# What is required
If a line in the entries below contains "click", copy it.

# Dataset excerpts
:::

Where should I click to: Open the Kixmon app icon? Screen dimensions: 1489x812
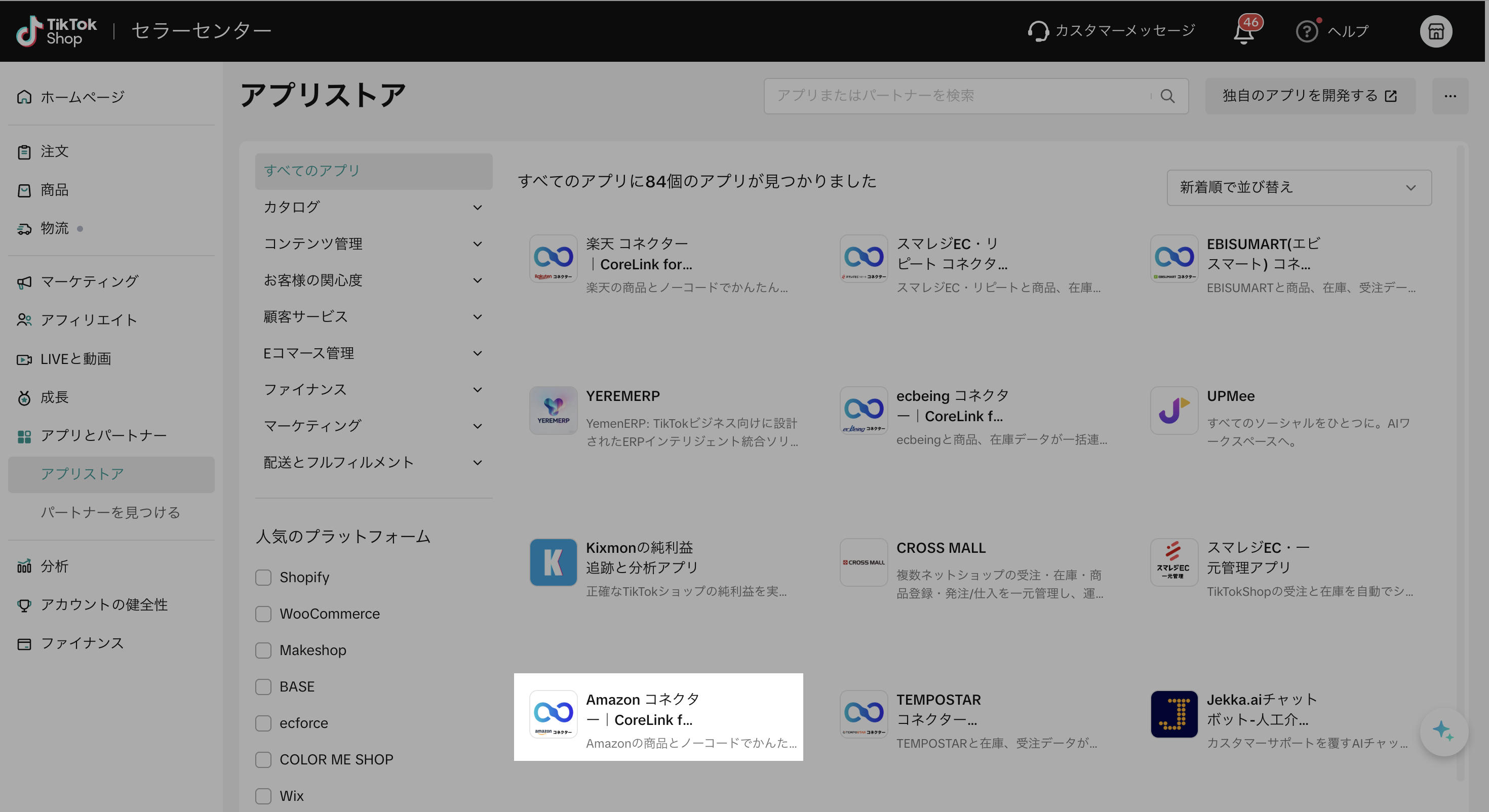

:::

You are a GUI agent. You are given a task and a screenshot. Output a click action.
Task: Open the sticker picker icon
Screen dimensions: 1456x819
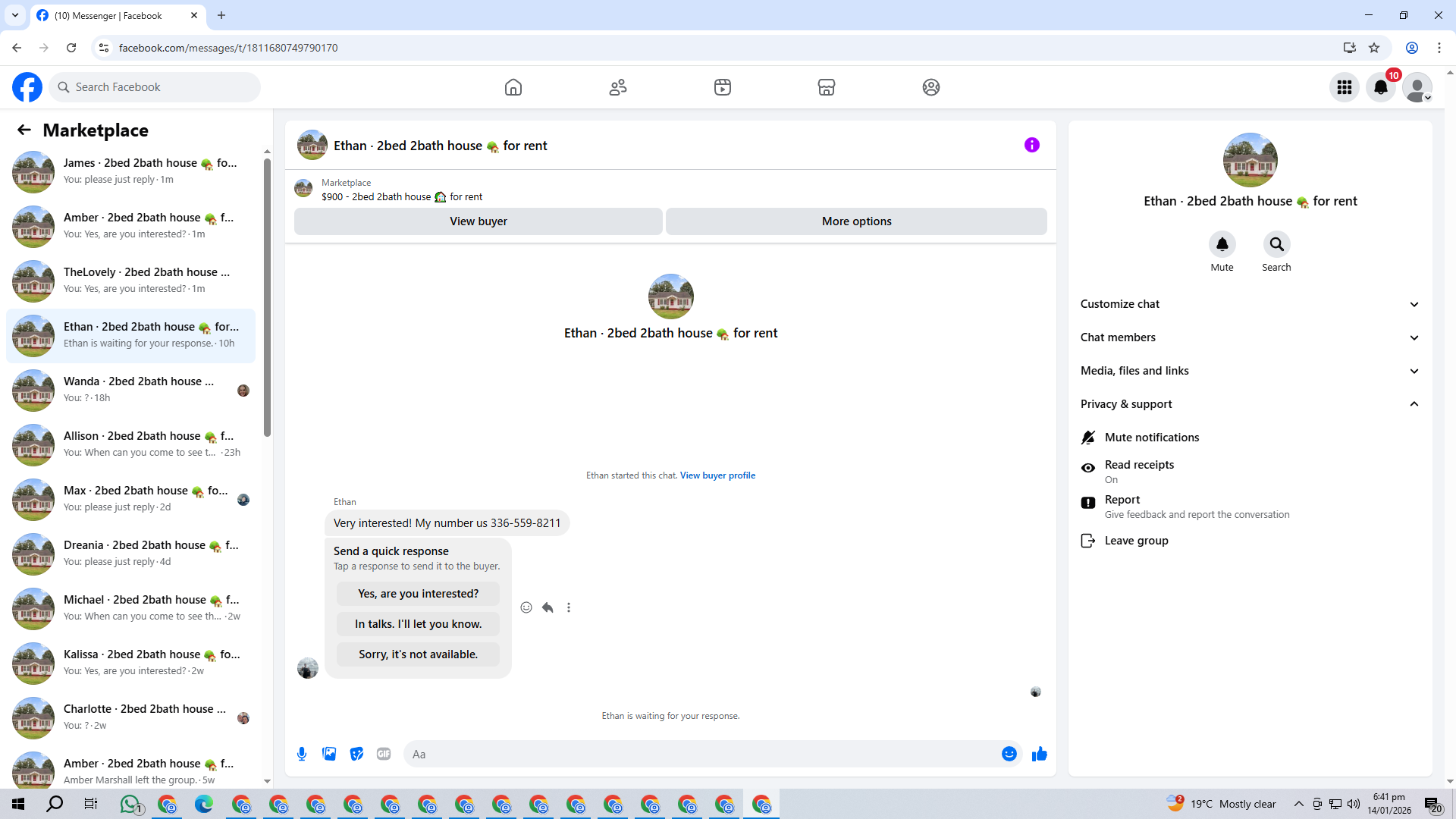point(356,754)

:::

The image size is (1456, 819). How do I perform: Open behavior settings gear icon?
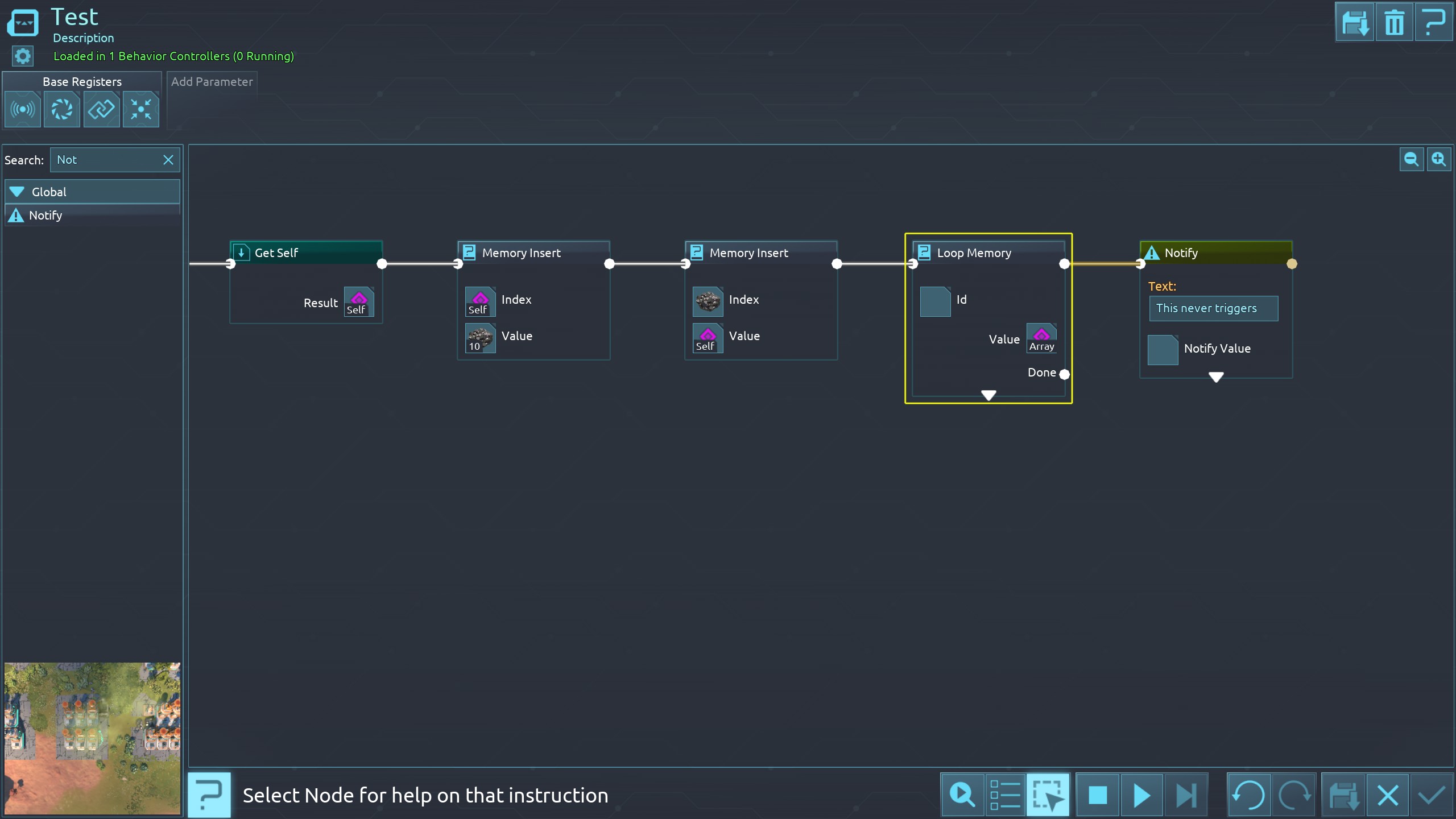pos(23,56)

:::

# Answer space
Where should I click to: Open the Kixmon app icon? Screen dimensions: 1489x812
You are a GUI agent. You are given a task and a screenshot. Output a click action.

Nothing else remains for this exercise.